Dietary Information:

  • Vegetarian.
  • Can be made gluten-free by using gluten-free flour or omitting the flour altogether.

Storage Information:

  • Refrigerator: Store leftovers in an airtight container for up to 3 days.
  • Freezer: You can freeze portions of the casserole for up to 1 month. Reheat in the oven or stovetop.

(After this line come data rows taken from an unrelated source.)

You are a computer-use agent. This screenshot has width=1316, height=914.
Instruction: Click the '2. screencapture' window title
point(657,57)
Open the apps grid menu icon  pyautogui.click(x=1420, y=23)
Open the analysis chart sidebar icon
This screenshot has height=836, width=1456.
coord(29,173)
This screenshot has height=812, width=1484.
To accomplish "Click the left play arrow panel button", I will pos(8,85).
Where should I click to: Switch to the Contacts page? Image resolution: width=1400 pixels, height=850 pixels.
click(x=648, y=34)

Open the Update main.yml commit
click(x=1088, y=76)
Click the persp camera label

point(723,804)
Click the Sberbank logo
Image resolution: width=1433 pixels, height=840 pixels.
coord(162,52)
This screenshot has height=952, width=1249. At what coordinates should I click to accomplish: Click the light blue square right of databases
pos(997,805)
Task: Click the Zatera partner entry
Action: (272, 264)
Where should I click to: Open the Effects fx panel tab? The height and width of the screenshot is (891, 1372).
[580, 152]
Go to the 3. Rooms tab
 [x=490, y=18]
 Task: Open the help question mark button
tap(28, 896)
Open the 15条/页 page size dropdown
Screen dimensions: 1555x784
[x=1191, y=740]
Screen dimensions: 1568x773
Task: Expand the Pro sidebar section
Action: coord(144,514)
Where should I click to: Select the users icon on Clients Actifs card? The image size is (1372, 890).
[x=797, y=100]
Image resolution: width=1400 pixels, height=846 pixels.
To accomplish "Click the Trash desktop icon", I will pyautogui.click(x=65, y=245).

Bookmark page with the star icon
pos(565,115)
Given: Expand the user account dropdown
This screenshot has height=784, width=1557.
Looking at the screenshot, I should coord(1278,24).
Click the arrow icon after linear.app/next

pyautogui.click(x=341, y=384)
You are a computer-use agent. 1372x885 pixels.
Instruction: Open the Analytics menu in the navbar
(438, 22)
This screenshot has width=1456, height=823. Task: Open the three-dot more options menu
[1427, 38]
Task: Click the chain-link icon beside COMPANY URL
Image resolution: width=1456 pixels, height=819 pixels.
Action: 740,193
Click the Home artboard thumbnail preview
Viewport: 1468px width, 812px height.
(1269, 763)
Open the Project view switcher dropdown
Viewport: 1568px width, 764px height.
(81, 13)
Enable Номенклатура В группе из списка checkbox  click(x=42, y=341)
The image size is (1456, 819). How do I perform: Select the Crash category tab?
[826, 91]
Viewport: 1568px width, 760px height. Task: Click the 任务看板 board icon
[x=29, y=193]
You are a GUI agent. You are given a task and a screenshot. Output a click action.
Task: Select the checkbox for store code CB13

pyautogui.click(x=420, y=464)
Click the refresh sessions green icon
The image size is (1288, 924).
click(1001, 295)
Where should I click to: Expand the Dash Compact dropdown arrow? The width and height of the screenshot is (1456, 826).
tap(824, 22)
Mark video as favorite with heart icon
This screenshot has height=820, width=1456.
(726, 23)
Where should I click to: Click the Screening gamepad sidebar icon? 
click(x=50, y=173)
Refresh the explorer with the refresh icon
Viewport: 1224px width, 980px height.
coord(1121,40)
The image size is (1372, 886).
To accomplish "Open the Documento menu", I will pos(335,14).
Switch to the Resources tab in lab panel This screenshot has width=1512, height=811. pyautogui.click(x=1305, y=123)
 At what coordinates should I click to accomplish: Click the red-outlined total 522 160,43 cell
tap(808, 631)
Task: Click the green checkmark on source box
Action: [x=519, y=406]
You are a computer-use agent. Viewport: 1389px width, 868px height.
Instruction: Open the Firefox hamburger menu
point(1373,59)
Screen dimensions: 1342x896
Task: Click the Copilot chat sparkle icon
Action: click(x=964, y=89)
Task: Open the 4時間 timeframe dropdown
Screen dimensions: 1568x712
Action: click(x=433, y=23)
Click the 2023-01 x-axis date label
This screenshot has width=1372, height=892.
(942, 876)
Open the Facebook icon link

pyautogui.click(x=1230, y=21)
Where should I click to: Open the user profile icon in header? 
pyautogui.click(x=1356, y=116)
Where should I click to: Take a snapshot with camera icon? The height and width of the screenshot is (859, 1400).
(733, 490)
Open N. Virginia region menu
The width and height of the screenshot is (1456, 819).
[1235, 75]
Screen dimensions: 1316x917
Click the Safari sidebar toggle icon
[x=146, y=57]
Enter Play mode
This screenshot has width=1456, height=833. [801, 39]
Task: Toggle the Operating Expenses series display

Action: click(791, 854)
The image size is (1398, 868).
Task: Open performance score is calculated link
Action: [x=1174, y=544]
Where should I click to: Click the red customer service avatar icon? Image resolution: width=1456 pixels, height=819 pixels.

Frequently Asked Questions (FAQ)

  1. Can I use other vegetables instead of cabbage?
    Yes, you can substitute cabbage with other vegetables like spinach, kale, or even grated zucchini.
  2. Can I bake this casserole instead of frying it?
    Absolutely! You can bake the casserole at 180°C (350°F) for 20-25 minutes or until golden brown.
  3. How can I make this recipe gluten-free?
    You can use gluten-free flour or omit the flour completely for a gluten-free version.
  4. Can I add cheese to this casserole?
    Yes, adding some grated cheese like cheddar or mozzarella can make the dish even richer in flavor.
  5. Can I make this casserole vegan?
    To make it vegan, substitute eggs with a mixture of flaxseed meal and water (1 tbsp flaxseed meal + 3 tbsp water per egg) and use plant-based oil.
  6. How do I avoid soggy cabbage?
    Make sure to cook the cabbage uncovered for a few minutes to allow excess moisture to evaporate before adding the egg mixture.
  7. What herbs can I use in this dish?
    Italian herbs are a great choice, but you can also use thyme, dill, or basil depending on your preference.